Junk Removal: Full-Service Pickup
Junk removal means a crew comes to your location, picks up the items from wherever they sit, loads them onto the truck, and handles disposal. You point, they carry. That's the core value proposition — you don't touch anything.
The crew handles stairs, tight spaces, heavy lifting, sorting, donation routing, and recycling. They bring the labor, the truck, and the disposal logistics. You get an empty space back. Pricing is typically based on truck volume — how much space your items take up — plus weight surcharges for heavy materials like concrete or construction debris.
This is what most homeowners need when they say "I want this stuff gone." Full service. No ambiguity. The crew does the physical work from start to finish.

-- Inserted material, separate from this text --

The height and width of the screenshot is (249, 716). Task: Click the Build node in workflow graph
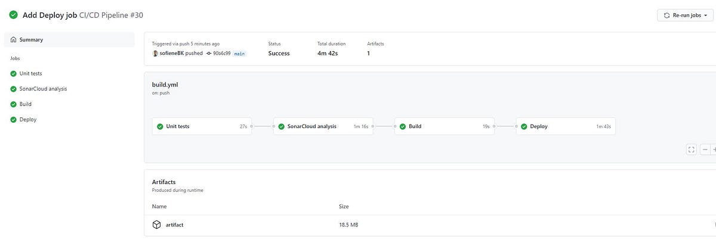tap(445, 126)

Hauling: You Load, They Drive
Hauling is transportation only. You load the truck (or trailer or dumpster), and the driver takes it to the dump, transfer station, or recycling facility. The labor of gathering, carrying, and loading falls on you.

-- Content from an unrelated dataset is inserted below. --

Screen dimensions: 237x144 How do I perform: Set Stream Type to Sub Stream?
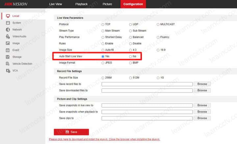(x=131, y=31)
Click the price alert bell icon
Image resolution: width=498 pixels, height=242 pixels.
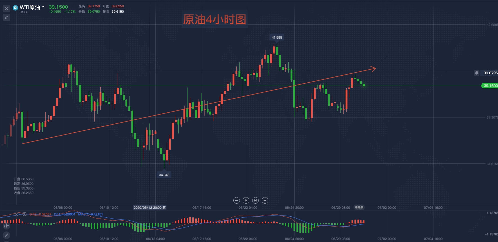[x=477, y=73]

Dumpster rental is the most common form of hauling. A company drops a container in your driveway — typically 10, 15, or 20 cubic yards — and you fill it over a few days. When you're done, they pick it up and dispose of the contents. You're paying for the container rental, delivery, pickup, and disposal fees. The loading is your problem.
This works well for ongoing projects. Remodeling a bathroom over two weeks? A dumpster makes sense — you toss debris as you go. But for a single-day cleanout, dumpster rental is usually more expensive than junk removal once you factor in the rental period and your own labor time.
Trash Out: Bank-Ordered Property Clearing
Trash outs are a specific service for foreclosed, abandoned, or bank-owned properties. When a lender repossesses a house and the previous occupant left belongings behind, the bank orders a trash out to make the property marketable. Everything inside gets removed — furniture, personal items, garbage, appliances, sometimes even fixtures.
The key differences from standard junk removal: trash outs follow bank specifications (photos before, during, after), have strict timelines (often 3 to 5 business days from assignment), and involve total property clearing rather than selective item removal. The crew doesn't ask "what's going?" — everything goes unless the bank's work order says otherwise.
Trash outs also involve property preservation tasks — changing locks, winterizing plumbing, boarding windows. Commercial junk removal companies that serve the REO (real estate owned) market handle these as package deals. If you're a homeowner clearing out your own space, a trash out service isn't what you're looking for.
Cost Comparison
Here's how costs typically break down in Oregon:
Junk removal — $150 to $600 for most residential jobs. Quarter truck at the low end, full truck at the high end. You pay for labor plus disposal. A half-truck job in the Portland metro averages $300 to $350.
Dumpster rental (hauling) — $350 to $600 for a 10-yard container, $450 to $750 for a 20-yard. That includes delivery, 5 to 7 days of rental, pickup, and disposal up to a weight limit (usually 2 to 4 tons). Overweight fees run $50 to $100 per extra ton. And you're doing all the loading yourself.
Trash out — $500 to $3,000+ depending on property size and condition. These are typically contractor-to-bank relationships with fixed pricing per cubic yard or per property type. Not a consumer-facing service.
For a one-time residential cleanout, junk removal pricing almost always wins when you value your time at even $20/hour.
Which One Do You Actually Need
Ask yourself two questions. First: do I want to do the physical loading? If no, you need junk removal. Period. The extra cost covers the labor, and for most people, that labor is the entire reason they're hiring someone.
Second: is this a one-time job or an ongoing project? Ongoing demo work over multiple days favors a dumpster. A weekend declutter or post-move cleanout favors junk removal. Don't rent a dumpster for a Saturday purge — you'll spend your whole weekend loading it and the rental fee exceeds what a crew would charge to do it in two hours.
If you're a property manager or lender dealing with foreclosures, trash outs are your lane. Everyone else — junk removal or dumpster rental, depending on timeline and willingness to sweat.